───── Excerpt provided

A short walking tour through the garden of the fourth estate
On Sunday 16 March I picked up the Washington Post from the 7-11 up the road and looked at the front page. I had berated them the day before here in these pages because the Google news service did not list them as a link on stories about that days peace protests and I inferred that meant they hadn't written one. When I saw the large above-the-fold picture of the DC march right there in my hand I briefly felt humbled. It seemed they had written one after all. Sort of. There was only the picture, story on page sixteen (and probably hadn't been amiable to being scrapped off their web site). Well still, a picture is worth a thousand words- so they say. It's just happened in the course of layout that that picture was surrounded by four stories having very little to do with peace combining for about 27 column inches on the front page alone. The picture floating on that page there is drowning not waving.
On the other hand for the first time in many months the Post actually ran some articles analyzing the approach to this splendid little war. Days later the war got under way and the flood gates of reportage opened.
But that day in the Outlook section two stories appeared that indicated the Post felt a little defensive. The first ostensively a commentary on the gulf between US coverage of events against that of other national press corps. The Post is a good newspaper - one of the best - with three bad habits. An information annihilating fondness for unattributed sources. It allows us to get news from people, they tell us, but they are just kidding themselves. Another questionable tact which you see is to run a story for every viewpoint - no one leaves unhappy because nothing has actually been said. All terms cancel, the answer is one. Last the Post is very fond of its reputation as the capital of the free world's paper of record, there is very little they will leave unreported. So they have developed a fine mastery of laying problematic column inches into interior pages so they blend seamlessly with the toaster ads; and are, quite invisible. David Greenberg's article (16Mar03, B1) ended up being a laundry list of stories barely covered, sometimes no more than a mere mention in another story, or not covered at all. The author jumps into to the commentary to suggest only a cynic would regard this as distortion of the news of the day and call this bias: Generally only people without journalistic experience adhere to this view . As he saw it no newspaper would choose not to cover a story because prestige is only gained when you get a story. Prestige is all important in this town, but so is not becoming a pariah, and nobody rocks the boat when it is in deep water - only for show when its near the shore.

──────────

▶ Set problem: Could you carry the essay on the Washington Post's coverage of the peace protests onward from its last sentence?

───── Information given

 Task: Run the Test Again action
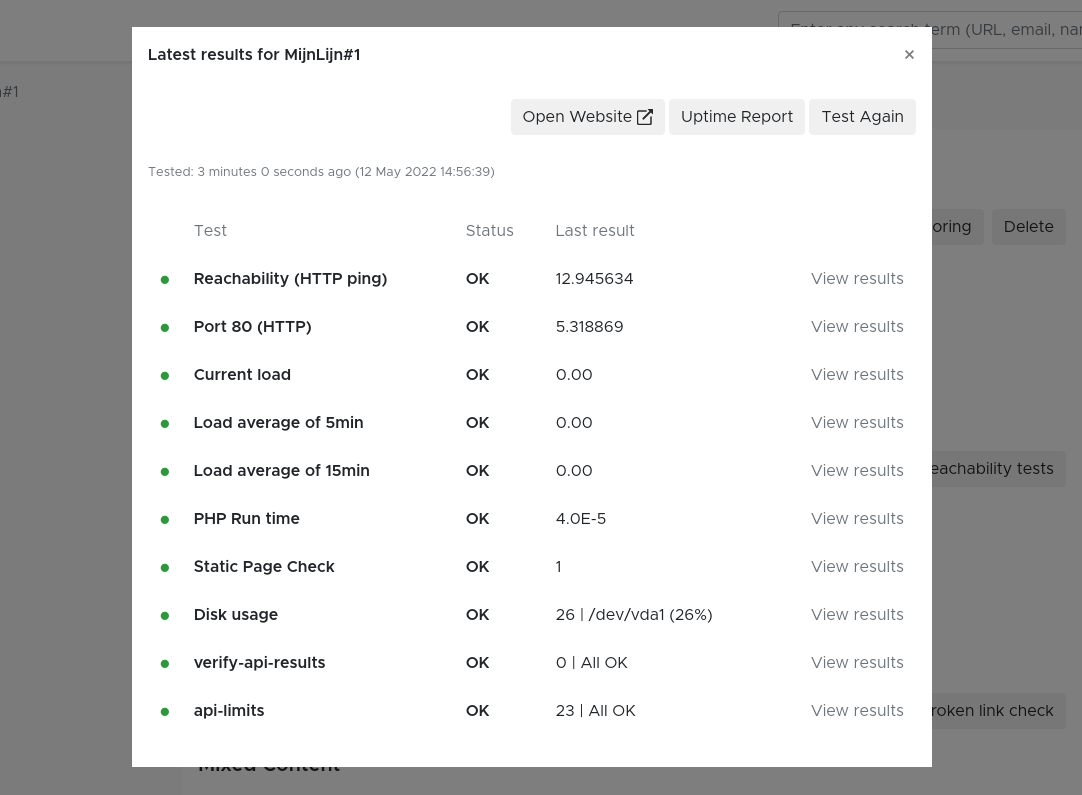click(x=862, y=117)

──────────
───── Information given

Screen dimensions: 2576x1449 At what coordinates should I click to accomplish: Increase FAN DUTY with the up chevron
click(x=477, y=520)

──────────

▶ Answer below:
Greenberg himself after making that stand on behalf of journalism makes two concessions. He admits that existing narratives get more play than anomalous ones, that pack journalism probably intensifies this, further he admits that deeper blind spots of a given cultures subconscious assumptions about itself form a type of ideology. One result of this merging factors: "[t]he stories are reported, but regulated to inside pages without the high-voltage language language of exposes and contextualized to fend off charges of sensationalism" (3rd column of art).
The companion piece it ran with by James Mann (16Mar03, b1) also noted the radically different views of American motivations reached at home and abroad - while ostensively observing the same set of facts and events. The author of this analysis piece tentatively attributed this to the US press nominal adherence to the shibboleth of objective and balanced journalism. The American press he believes is more squeamish about setting up news agendas. To this he tacks on a notion of a cycle of skepticism in american public life which allows for if not news agendas at least a permissible normative ground for confrontations with authority. In a time of resurgent backlash against self-criticism, the regime cannot be questioned. I note that what he terms is the antipode of this, he calls "robust cynicism". Cynicism is not a scaling of skepticism - it is a quite different philosophical approach to facts or phenomenon. Regarding the combined argument of both articles I will say that what is not written is as much a part of an agenda as what is written - and the American press has never at any point had a problem with agendas.
The test of any news operation is the gatherer/ consumer interface. Newspapers have evolved a curious creature to sit at that interface - the ombudsman. He or she is the reader's advocate within the guild, readers champion, stakeholder, gatekeeper of the fourth estate. When the reader feel their time on the pages is well spent and closes them feeling informed, the ombudsman does crosswords. Michael Getler, the Washington Post's Ombudsman didn't get many crosswords in this spring.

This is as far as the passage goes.